Here is the schema definition:
```json
{
"name": "triage_ticket",
"input_schema": {
"type": "object",
"properties": {
"category": { "type": "string", "enum": ["bug", "feature", "billing", "access", "other"] },
"priority": { "type": "integer", "minimum": 1, "maximum": 5 },
"summary": { "type": "string", "maxLength": 150 }
},
"required": ["category", "priority", "summary"]
}
}
```
Valid output example:
```json
{ "category": "bug", "priority": 3, "summary": "User cannot log in after password reset. Token expires immediately on first use." }
```
Invalid output the schema would reject (and that JSON mode would pass):
```json
{ "category": "bug", "priority": "high", "summary": "Login issue" }
```
The `priority: 'high'` would fail the `integer` type check. The API returns a validation error instead of a malformed response.
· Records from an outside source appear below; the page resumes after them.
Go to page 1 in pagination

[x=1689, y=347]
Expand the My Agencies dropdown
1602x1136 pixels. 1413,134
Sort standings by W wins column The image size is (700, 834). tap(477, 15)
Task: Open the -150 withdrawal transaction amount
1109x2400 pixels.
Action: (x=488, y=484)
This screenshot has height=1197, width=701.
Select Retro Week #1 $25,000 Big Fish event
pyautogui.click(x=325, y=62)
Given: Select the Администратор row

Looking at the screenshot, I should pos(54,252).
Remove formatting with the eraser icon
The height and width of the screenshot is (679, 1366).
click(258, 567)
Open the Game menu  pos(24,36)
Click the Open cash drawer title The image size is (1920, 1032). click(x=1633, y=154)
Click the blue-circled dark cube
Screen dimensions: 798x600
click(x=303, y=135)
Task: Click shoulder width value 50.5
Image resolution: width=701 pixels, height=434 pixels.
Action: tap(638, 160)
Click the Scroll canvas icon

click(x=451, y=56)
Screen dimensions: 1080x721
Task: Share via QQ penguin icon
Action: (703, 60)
Your database write never runs.Go deeper (15 min)
Paste this into Claude:
Pick one prompt from your current workflow that produces free-form text. It does not have to feed a database. It just needs to have predictable parts: maybe it always outputs a recommendation, a reason, and a confidence level, even if those are buried in prose right now. Add XML tags to that prompt to carve out the structure explicitly: for example, wrap the recommendation in `<recommendation>`, the reason in `<reason>`, and the confidence in `<confidence score='1-10'>`. Run it five times and confirm the tags are always present and parseable.
What good looks like:
What a good response looks like:
Your vendor evaluation prompt already has implicit structure. Every response you get contains a recommendation, a list of reasons, and a confidence signal buried in phrases like 'I am fairly confident' or 'this is a strong fit.' Here is the XML-tagged version. Original prompt ending: '...evaluate this vendor and give me your recommendation.' Revised prompt ending: '...evaluate this vendor and structure your response as follows: <recommendation>APPROVE or REJECT or DEFER</recommendation> <reasons> <reason>One specific reason per tag</reason> </reasons> <confidence score="1-10">Integer only</confidence>' Sample output after 5 runs (consistent): ```xml <recommendation>APPROVE</recommendation> <reasons> <reason>SOC 2 Type II certified, audit report available</reason> <reason>EU data residency supported, no cross-border transfer required</reason> <reason>SLA guarantees 99.9% uptime with financial penalty clause</reason> </reasons> <confidence score="8">8</confidence> ``` Two-line parser: ```python import re recommendation = re.search(r'<recommendation>(.*?)</recommendation>', output).group(1) confidence = int(re.search(r'<confidence score="(\d+)">', output).group(1)) ``` All 5 runs: tags present, confidence always an integer 1-10, recommendation always one of the three allowed values.
When this breaks
Claude can do it for you
Paste your prompt to Claude and say: 'This prompt feeds a downstream process. Design a structured output schema for it, choose the right enforcement method, and rewrite the prompt to use it. Show me a valid output and an invalid output so I can write a test.' It will design the contract for you.
You can now
Produce the same structured shape across 5 consecutive runs of a prompt that previously returned free text, and parse all 5 outputs cleanly without manual cleanup.
Key takeaways
Structured output is a contract between the model and the consumer. JSON mode for syntax, XML tags for multi-part prose, schema validation for strict types. Choose deliberately.